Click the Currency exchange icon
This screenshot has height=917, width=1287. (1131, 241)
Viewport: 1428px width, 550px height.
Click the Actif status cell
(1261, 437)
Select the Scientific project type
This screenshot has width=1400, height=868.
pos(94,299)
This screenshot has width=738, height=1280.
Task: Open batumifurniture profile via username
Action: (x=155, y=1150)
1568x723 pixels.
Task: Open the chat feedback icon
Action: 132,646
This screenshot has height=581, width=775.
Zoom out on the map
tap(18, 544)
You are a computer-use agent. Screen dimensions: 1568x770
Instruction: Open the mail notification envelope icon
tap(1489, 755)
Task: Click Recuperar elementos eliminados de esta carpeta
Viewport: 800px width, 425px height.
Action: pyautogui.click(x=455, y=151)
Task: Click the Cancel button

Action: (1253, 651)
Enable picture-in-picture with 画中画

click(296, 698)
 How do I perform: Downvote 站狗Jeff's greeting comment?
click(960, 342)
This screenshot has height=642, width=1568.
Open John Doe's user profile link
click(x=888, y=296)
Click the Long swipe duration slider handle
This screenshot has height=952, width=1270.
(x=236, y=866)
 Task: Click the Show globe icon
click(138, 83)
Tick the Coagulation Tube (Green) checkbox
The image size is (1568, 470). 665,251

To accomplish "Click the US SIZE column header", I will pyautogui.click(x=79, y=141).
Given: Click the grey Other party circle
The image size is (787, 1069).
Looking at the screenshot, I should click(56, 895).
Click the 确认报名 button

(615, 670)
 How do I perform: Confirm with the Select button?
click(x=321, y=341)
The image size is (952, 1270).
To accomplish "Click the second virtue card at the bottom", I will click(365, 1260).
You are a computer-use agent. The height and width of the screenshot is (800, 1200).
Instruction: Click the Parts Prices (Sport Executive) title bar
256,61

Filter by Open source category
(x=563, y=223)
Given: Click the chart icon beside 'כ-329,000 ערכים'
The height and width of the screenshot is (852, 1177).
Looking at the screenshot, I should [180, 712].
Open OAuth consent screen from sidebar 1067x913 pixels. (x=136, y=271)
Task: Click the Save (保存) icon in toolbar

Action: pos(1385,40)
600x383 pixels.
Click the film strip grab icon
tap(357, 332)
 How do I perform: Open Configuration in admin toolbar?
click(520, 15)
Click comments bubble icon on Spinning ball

> _Your objective_
Each line in the material with "agent" in it must be reported.

> _The answer_
You are a computer-use agent. Screen dimensions: 1568x770
You are a computer-use agent. The height and width of the screenshot is (800, 1200).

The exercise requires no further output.